● **SOURCE PASSAGE**

Response of tomato to silicon dioxide nanoparticles under salinity: Impact on photosynthesis, antioxidant enzymes activity, stress biomarkers and osmoregulatory substances

Abstract

Soil salinity imposes pronounced barriers on agricultural productivity by negatively affecting plant growth, morphological traits, and key physiological and biochemical processes. Nanotechnology holds transformative potential for sustainable agriculture by improving enabling precision farming and boosting crop productivity with minimal environmental impact. This study demonstrates the effectiveness of silicon dioxide nanoparticles (SiO₂-NPs) in alleviating salt stress in tomato (Solanum lycopersicum) plants. We determined the effect of SiO₂-NPs (50 ppm) on mitigating salt (50 mM) stress in S. lycopersicum by examining various growth attributes and metabolic indicators. The findings demonstrated that SiO₂-NPs significantly enhanced S. lycopersicum resistance to salt stress. Under salt stress, S. lycopersicum plants showed decreases in net photosynthetic rate (33.41 %), reducing sugar (11.67 %), and protein content (37.21 %), along with increases in total alkaloids (18.67 %), proline content (16.21 %), and the activities of superoxide dismutase (76.42 %) and peroxidase (55.73 %). The foliar application of SiO₂-NPs significantly enhanced salinity tolerance in S. lycopersicum, as indicated by reductions of 24.15 % in malondialdehyde and 29.31 % in hydrogen peroxide levels, accompanied by increases of 32.47 % in SPAD value, 17.13 % in protein content, 16.54 % in reducing sugar, and 13.44 % in total carbohydrate content. Collectively, these findings highlight the promising role of SiO₂-NPs in mitigating salt-induced damage in S. lycopersicum by enhancing antioxidant defense, stabilizing cellular structures, and improving key physiological and metabolic functions. This study provides valuable insights into the potential application of SiO₂-NPs as an effective nanotechnological strategy for enhancing salinity tolerance and sustaining crop productivity under saline conditions.

● **WHAT IS REQUIRED**
Answer these questions using the abstract on tomato and salt stress:
1. What concentration of silicon dioxide nanoparticles was tested?
2. By what percentage did net photosynthetic rate fall in the plants under salt stress?
3. By what percentage did spraying the nanoparticles on the leaves lower hydrogen peroxide levels?

[Dataset records]
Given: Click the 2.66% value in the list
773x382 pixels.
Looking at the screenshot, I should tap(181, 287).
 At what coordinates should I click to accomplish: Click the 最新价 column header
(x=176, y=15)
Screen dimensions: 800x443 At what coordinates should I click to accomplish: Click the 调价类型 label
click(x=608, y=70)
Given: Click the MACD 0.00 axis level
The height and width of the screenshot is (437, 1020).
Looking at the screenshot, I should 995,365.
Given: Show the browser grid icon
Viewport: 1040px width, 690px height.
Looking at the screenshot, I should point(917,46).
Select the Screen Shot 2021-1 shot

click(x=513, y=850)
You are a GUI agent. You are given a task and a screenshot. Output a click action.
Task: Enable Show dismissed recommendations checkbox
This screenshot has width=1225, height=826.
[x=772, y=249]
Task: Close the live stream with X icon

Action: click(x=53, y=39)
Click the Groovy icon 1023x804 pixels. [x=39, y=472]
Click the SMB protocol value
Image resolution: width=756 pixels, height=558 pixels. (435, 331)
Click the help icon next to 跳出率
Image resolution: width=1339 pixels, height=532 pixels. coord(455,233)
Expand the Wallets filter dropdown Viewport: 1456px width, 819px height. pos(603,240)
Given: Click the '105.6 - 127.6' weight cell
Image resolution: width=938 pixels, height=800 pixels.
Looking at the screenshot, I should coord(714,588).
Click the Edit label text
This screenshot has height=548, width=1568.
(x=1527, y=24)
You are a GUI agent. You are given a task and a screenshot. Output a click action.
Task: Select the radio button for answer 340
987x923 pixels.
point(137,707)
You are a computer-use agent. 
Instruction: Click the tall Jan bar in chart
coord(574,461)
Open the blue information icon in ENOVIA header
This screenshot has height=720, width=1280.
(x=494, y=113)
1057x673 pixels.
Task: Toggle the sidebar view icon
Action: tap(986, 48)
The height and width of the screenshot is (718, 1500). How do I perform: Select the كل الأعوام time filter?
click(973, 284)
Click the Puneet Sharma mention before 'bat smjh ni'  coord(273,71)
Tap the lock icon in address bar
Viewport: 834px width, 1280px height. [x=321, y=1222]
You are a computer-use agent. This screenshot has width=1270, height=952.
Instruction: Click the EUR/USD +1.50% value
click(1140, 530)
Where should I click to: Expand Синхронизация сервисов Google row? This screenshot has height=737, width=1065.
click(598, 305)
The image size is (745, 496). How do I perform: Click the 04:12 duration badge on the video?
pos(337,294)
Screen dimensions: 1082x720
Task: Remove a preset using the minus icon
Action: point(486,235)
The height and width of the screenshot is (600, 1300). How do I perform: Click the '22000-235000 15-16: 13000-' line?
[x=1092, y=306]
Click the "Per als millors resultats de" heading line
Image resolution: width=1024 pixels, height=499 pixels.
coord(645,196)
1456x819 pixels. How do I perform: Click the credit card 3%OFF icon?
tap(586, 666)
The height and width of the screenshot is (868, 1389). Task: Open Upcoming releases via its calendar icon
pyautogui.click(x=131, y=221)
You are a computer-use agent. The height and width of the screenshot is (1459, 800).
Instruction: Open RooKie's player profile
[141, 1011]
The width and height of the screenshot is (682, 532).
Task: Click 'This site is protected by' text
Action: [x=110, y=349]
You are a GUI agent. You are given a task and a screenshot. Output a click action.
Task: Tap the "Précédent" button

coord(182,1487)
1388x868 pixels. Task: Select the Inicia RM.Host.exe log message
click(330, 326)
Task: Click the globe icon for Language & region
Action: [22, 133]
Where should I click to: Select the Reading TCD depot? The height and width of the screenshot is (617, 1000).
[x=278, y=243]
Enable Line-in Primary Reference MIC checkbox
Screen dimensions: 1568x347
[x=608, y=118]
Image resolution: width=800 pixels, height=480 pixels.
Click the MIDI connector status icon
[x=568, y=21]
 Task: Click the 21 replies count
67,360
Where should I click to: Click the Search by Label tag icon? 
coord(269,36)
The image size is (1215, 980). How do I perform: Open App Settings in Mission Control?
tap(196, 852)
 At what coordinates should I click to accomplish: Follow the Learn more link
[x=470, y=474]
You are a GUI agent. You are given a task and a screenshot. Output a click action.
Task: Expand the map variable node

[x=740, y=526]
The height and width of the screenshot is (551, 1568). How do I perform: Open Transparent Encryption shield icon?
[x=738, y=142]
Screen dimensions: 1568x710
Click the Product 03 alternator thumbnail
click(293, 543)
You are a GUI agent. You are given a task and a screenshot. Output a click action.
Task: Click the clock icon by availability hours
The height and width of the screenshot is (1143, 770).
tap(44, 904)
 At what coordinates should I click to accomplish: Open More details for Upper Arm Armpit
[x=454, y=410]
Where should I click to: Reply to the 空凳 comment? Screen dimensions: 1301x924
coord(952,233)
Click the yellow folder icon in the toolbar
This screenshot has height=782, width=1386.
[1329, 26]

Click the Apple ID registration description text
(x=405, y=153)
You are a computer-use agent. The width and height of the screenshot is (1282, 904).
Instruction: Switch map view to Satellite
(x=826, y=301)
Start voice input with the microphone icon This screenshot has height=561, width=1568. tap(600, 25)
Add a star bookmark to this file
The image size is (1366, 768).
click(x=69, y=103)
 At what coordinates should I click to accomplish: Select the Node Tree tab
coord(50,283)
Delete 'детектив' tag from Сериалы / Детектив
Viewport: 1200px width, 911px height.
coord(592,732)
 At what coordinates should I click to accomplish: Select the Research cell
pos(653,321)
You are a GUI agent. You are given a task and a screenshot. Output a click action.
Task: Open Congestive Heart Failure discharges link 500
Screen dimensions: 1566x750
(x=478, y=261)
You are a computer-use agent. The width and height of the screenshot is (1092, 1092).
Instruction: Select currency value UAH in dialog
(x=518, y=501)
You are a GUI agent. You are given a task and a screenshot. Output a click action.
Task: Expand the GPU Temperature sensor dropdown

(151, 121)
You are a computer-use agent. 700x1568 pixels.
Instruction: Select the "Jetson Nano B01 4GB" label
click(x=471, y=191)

● **SOLVED EXERCISE**
1. 50 ppm
2. 33.41 %
3. 29.31 %